The Federal Aviation Administration (FAA), Northrop Grumman, and Aviation & Communication & Surveillance Systems (ACSS) recently announced a series of successful drone flights testing sense-and-avoid systems. One of the key issues with flying a drone beyond-visual-line-of-sight is that the sense-and-avoid technology is slow to come to market. While it is certainly out there and being used by big companies in the commercial UAS business, before the FAA can issue a waiver under its Part 107 regulations, it needs to know that this technology, when built into the drone, really works. After all, the FAA’s first priority is safety in the national airspace.

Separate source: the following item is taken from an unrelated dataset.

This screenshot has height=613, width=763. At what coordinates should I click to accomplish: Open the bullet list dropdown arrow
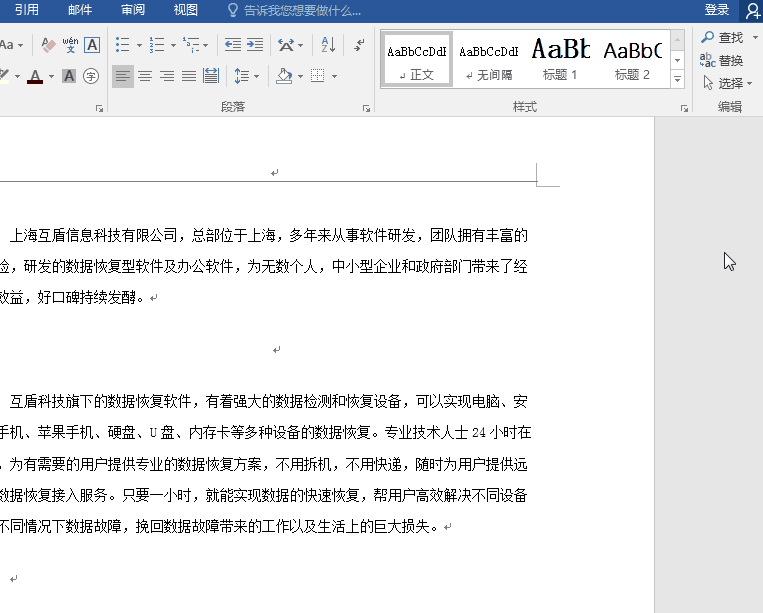[137, 45]
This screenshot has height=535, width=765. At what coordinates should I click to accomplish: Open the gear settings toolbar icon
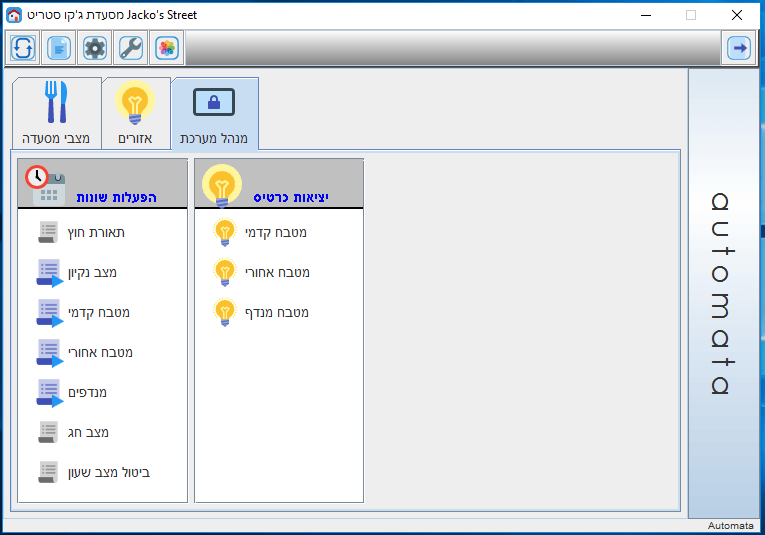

These test flights were conducted at the Mojave Air and Space Port in Mojave, California. In addition to Northrop Grumman, who led the tests, FAA staff from federally funded research and development centers, including Massachusetts Institute of Technology (MIT) Lincoln Laboratory and Johns Hopkins University Applied Physics Laboratory (APL), also participated. It was these groups of research and developers that created the algorithms and software for the sense-and-avoid system. The software can detect conflicts with intruder aircraft and issue resolution advisories and coordinate maneuvers with other collision-avoidance systems. ACSS integrated and tested the software on the Northrop Grumman drone called the Firebird Demonstrator.

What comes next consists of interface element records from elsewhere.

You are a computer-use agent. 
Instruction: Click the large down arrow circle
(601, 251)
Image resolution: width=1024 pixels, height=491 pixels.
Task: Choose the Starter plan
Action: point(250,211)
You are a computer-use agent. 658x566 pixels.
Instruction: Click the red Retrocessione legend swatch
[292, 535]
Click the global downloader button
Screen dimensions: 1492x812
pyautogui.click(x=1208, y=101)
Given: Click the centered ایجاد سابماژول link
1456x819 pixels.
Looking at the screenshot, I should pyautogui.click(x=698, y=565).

ACSS unmanned aircraft system (UAS) program manager, Greg Boerwinkle, said, “The flight tests collected data necessary to validate simulation models and help inform the continued development [of the software.” “This is a critical capability to advance the economic viability and safety aspects of large UAS operations. The capabilities under development for large UAS to detect and avoid collisions will be substantially better than the ability of a pilot to see with the human eye and avoid collisions.”